The pub at Castle Rising had recently re-opened after a refurbishment which has rather poshed the place up, but the beer was still delicious and refreshing. South Wooton church is also very interesting. A friendly lady gardening the graveyard encouraged me to contemplate the famous ‘Parish Bier’. Sadly this was neither delicious nor refreshing, being some sort of medieval stretcher for carrying corpses. Surely I can’t have looked in need of that already?
King’s Lynn is quite large and by Norfolk standards pretty urban; I had to pick my way through shopping estates and down narrow streets of terraced housing past young families – it was home-time from school. Hectic types were out in force in Wetherspoons even though it was only four o’clock but I nonethless very much enjoyed my first Mixed Grill of the hike.
It was then necessary to cross the accurately named Great Ouse by the quirky passenger ferry which has been operating since time immemorial. At low tide the ambience of this brief journey is rendered even more medieval. For most of the crossing the operators endearingly wade through the ooze pushing the boat by hand, presumably to save a teaspoon of petrol.
I then had to trek for absolutely miles around The Wash along the Peter Scott Walk, otherwise know as the top of the sea wall. This walk seems to go on for ever although on this occasion it was enlivened by my being attacked by five miniature Pinschers while I was trying peacefully to have a tinkle in a nettle patch. A disconcerting experience on multiple levels.
As I got further out of town the quantity of Hemlock increased; luckily the path had been cut or I’d have been pushing through a forest of the lethal stuff. I then, on passing through a gate, discovered that the sea wall was now inhabited by curious and feisty cattle that became strongly interested in me. For not the last time on this walk, I started to wonder whether my red jacket was a good idea.
As I’d been hoping to find a peaceful spot to sleep quite soon their unwanted company was disappointing. It got steadily darker and cooler. Still the cattle accompanied me and in a not altogether companionable way.
Finally as it was getting dark and I was getting exhausted I passed through another ramshackle gate that seemed to deter the cattle somewhat, although they then gathered to stare and bellow at me from across some feeble looking strands of wire.
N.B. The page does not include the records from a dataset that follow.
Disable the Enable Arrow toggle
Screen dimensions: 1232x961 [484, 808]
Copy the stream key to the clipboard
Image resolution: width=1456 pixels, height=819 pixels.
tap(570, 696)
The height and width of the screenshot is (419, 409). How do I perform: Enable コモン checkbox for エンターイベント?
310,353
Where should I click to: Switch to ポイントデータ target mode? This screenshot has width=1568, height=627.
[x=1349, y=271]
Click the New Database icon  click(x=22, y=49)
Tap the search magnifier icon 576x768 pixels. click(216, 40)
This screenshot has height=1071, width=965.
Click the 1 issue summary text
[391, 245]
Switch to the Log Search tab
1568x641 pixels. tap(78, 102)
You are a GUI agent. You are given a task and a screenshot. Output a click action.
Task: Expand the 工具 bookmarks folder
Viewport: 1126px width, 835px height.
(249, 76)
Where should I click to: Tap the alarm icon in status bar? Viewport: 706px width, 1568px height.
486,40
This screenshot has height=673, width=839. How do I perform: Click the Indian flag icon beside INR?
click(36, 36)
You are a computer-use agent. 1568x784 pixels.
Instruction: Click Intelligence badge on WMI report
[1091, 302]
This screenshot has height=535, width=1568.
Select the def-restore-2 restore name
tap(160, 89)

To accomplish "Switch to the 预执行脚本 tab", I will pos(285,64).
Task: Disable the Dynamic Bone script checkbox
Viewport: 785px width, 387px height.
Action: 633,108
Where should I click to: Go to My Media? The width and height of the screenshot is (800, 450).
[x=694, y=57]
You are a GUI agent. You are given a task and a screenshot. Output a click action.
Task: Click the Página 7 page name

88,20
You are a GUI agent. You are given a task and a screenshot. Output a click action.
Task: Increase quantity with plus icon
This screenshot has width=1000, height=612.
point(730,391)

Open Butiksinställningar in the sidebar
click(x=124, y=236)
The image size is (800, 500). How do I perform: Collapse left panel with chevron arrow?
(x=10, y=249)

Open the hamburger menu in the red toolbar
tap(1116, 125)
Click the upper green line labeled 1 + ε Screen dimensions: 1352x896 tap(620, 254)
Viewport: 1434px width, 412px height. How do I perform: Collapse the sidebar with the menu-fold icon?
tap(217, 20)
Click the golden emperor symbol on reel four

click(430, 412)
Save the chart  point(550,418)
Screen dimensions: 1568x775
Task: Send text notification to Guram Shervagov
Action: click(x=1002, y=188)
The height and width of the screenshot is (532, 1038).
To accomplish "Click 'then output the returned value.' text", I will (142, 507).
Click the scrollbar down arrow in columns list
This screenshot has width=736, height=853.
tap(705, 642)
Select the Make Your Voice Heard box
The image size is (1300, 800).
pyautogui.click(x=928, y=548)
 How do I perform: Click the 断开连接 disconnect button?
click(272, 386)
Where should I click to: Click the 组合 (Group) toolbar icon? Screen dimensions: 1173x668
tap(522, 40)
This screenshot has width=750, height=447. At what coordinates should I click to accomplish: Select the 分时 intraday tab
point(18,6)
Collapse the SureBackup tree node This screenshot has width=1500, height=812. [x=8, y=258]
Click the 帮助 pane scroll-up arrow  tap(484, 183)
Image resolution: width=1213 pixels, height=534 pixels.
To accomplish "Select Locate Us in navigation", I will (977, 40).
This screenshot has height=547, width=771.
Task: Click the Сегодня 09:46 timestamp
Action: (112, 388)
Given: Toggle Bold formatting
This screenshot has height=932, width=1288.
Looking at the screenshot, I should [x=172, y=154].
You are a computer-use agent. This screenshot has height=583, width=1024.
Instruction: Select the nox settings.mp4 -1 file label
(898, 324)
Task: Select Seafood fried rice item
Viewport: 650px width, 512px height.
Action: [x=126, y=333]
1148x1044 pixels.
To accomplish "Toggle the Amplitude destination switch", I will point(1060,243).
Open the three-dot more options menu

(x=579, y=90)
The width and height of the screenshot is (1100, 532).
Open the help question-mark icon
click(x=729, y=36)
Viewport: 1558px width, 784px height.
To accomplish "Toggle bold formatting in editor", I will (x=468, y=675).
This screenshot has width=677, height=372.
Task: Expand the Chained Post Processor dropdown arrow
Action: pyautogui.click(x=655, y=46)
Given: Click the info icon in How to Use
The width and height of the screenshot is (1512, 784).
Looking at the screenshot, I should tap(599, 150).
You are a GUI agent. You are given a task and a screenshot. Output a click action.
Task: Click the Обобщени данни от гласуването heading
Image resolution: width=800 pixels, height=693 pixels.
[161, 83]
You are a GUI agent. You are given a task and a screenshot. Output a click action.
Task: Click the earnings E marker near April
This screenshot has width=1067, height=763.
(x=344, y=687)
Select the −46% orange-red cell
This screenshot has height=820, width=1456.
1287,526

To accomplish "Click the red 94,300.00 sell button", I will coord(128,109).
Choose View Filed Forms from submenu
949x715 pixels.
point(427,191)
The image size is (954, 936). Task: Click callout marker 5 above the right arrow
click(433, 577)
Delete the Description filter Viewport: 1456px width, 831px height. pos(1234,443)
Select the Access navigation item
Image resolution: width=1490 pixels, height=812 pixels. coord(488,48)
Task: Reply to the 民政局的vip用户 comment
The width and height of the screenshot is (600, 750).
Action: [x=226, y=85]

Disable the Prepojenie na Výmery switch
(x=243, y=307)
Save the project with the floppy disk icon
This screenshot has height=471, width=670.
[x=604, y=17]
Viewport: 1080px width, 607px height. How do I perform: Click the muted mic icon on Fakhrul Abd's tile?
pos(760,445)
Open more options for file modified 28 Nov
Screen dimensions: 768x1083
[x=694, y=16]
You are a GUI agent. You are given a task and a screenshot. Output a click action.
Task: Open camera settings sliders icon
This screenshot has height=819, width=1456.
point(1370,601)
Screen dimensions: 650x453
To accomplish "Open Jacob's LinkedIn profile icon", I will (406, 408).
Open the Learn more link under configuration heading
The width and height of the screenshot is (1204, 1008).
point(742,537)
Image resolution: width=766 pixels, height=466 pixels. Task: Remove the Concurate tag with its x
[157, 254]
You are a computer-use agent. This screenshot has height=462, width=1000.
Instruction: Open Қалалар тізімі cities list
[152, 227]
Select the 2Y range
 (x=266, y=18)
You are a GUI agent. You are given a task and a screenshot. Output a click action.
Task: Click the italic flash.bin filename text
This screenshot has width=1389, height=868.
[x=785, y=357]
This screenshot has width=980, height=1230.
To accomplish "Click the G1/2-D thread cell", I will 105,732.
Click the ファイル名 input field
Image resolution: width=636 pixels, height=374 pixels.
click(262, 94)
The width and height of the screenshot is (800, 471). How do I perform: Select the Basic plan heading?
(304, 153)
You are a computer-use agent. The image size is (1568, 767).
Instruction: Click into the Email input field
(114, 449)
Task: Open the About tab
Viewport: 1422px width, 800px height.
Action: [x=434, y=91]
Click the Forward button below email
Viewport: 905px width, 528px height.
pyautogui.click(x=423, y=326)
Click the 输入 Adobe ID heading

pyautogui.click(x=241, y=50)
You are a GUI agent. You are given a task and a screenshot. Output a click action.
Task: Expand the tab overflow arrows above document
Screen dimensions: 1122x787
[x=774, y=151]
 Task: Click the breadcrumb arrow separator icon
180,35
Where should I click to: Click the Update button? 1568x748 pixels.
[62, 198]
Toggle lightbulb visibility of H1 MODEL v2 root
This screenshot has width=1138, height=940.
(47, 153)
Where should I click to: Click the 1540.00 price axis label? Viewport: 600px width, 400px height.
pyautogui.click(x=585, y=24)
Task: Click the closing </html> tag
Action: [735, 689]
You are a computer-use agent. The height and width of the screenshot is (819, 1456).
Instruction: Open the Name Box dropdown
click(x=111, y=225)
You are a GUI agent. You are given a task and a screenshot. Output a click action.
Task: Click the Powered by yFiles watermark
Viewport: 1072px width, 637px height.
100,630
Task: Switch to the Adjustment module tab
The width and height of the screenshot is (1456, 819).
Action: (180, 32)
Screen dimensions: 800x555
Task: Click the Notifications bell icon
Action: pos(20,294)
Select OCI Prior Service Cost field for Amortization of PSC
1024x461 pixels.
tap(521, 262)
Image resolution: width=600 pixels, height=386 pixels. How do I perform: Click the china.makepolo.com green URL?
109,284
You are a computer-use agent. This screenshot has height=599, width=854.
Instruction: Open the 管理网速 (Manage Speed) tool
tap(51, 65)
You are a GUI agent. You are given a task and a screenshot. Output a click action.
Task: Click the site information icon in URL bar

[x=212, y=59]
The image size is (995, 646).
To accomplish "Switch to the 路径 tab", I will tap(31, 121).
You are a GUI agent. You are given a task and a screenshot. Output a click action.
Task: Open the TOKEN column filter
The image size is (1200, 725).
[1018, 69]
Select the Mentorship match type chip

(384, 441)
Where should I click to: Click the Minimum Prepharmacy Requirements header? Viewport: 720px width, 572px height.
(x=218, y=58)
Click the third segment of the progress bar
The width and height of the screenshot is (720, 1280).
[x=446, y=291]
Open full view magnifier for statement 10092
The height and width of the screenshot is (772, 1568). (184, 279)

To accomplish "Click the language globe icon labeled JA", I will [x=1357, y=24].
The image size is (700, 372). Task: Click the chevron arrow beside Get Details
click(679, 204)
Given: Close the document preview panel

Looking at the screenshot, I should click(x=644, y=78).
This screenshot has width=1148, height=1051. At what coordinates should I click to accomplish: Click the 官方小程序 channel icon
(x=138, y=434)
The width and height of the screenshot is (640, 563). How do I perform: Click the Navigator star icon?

Undaunted, I rigged my tarp on what appeared to be an only slightly sloping section of sea wall.
As I lay down and compressed the tall vegetation it became clear that this was actually a quite steeply sloping section of sea wall.
It rained in the night; to stay vaguely dry I had to jam myself in a foetal position against a trekking pole. This was my last night in Norfolk and it was mythically awful, but much worse was to come.